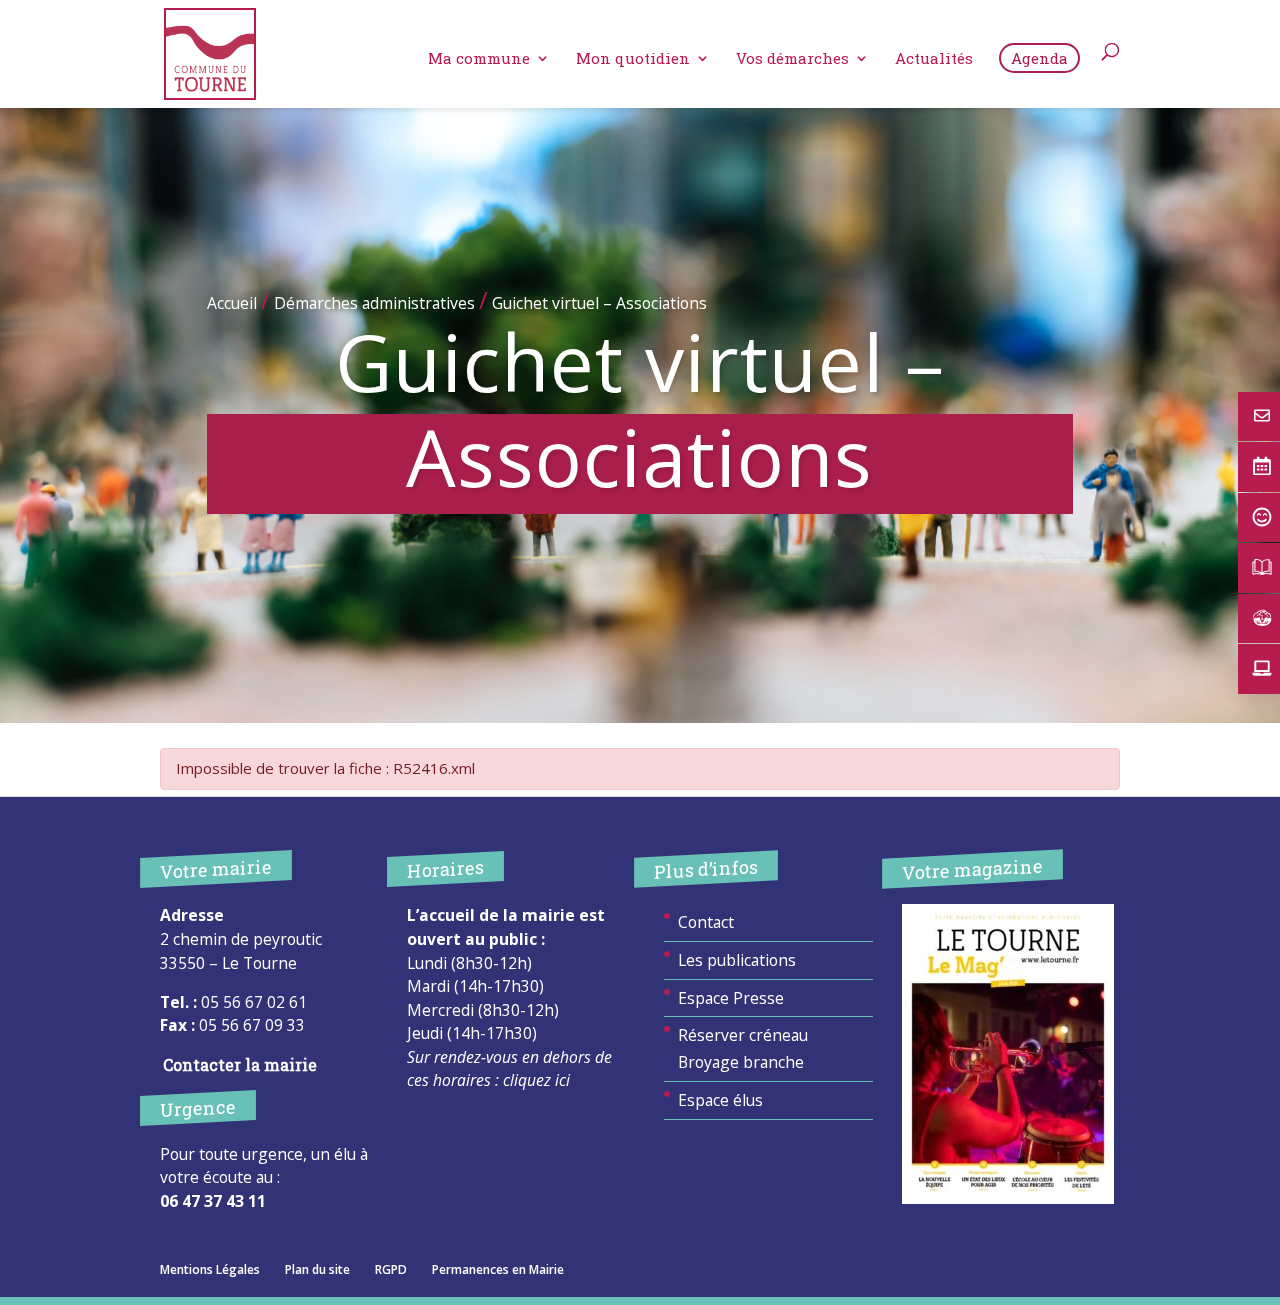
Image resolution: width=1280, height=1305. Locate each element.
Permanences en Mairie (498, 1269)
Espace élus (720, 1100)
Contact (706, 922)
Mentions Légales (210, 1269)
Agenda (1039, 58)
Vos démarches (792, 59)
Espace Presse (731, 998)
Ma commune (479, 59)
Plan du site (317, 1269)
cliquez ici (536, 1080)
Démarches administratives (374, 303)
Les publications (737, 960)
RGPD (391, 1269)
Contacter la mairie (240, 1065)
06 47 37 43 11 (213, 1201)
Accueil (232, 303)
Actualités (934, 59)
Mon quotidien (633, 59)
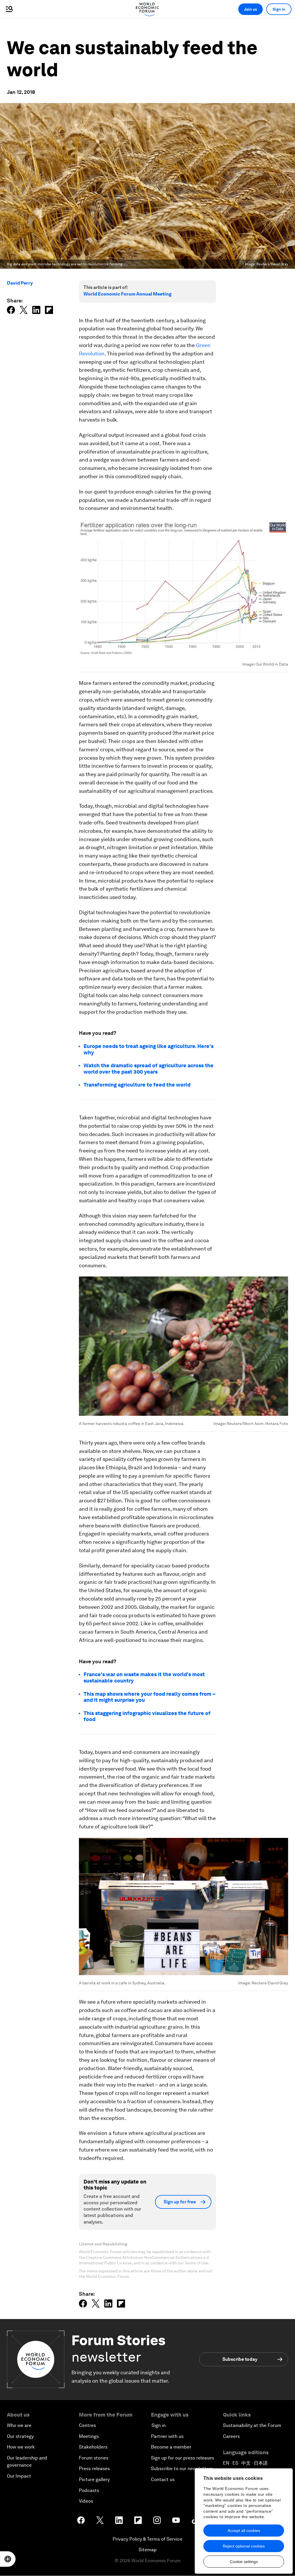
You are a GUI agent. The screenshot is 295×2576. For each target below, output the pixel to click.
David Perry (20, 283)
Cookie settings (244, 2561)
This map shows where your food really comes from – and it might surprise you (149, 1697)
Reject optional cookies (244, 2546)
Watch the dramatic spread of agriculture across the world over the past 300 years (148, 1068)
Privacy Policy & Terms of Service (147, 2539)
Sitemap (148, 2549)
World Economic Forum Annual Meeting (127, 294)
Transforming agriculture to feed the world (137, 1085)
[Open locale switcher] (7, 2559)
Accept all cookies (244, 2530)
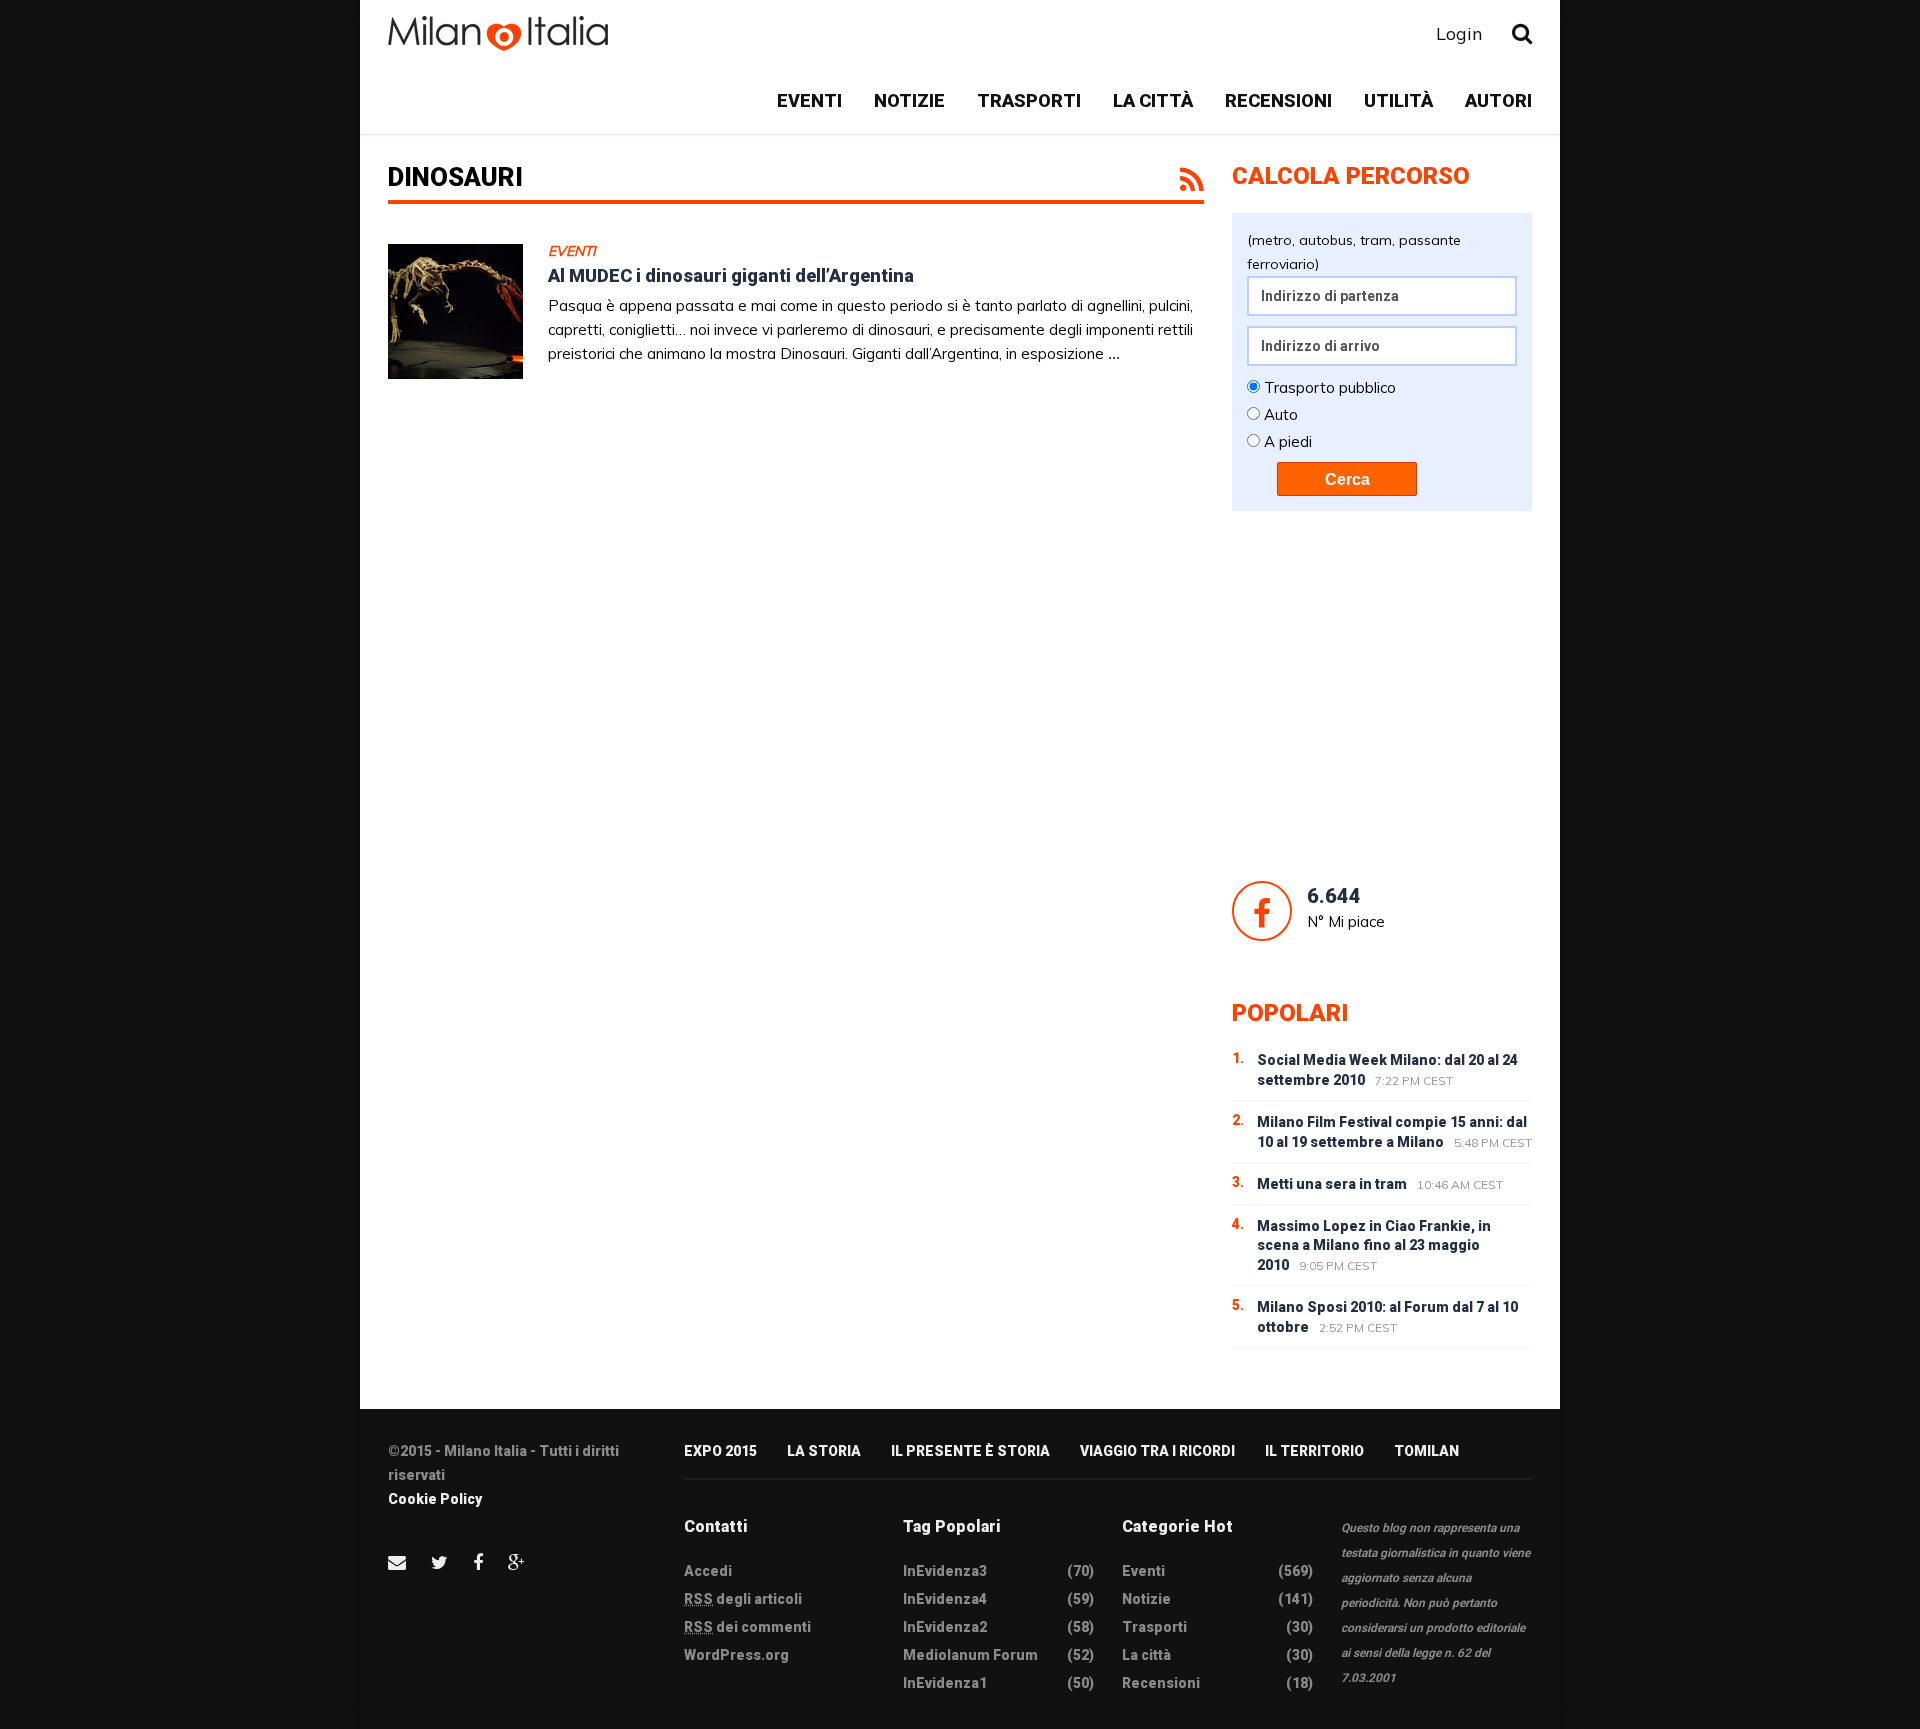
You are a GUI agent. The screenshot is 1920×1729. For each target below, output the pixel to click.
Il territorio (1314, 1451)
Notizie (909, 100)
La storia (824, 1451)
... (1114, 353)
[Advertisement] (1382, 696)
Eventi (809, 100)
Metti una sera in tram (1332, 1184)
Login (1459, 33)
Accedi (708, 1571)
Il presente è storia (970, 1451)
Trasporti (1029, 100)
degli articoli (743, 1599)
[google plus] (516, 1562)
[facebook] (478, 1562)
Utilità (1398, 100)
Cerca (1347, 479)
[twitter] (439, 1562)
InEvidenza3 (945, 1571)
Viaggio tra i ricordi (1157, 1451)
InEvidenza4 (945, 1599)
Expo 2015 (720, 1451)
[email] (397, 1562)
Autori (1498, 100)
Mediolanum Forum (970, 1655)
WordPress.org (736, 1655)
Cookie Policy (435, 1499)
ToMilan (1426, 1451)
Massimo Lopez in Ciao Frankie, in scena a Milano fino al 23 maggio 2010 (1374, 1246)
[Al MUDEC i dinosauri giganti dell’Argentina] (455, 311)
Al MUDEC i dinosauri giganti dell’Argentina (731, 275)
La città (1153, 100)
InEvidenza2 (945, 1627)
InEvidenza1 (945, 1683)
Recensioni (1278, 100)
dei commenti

◆ **Problem to solve**:
The output must consist solely of the lines from the one containing "[twitter] (439, 1562)" through the end of the listing, unaltered.

◆ **Task response**:
[twitter] (439, 1562)
InEvidenza3 (945, 1571)
Viaggio tra i ricordi (1157, 1451)
InEvidenza4 (945, 1599)
Expo 2015 (720, 1451)
[email] (397, 1562)
Autori (1498, 100)
Mediolanum Forum (970, 1655)
WordPress.org (736, 1655)
Cookie Policy (435, 1499)
ToMilan (1426, 1451)
Massimo Lopez in Ciao Frankie, in scena a Milano fino al 23 maggio 2010 (1374, 1246)
[Al MUDEC i dinosauri giganti dell’Argentina] (455, 311)
Al MUDEC i dinosauri giganti dell’Argentina (731, 275)
La città (1153, 100)
InEvidenza2 (945, 1627)
InEvidenza1 (945, 1683)
Recensioni (1278, 100)
dei commenti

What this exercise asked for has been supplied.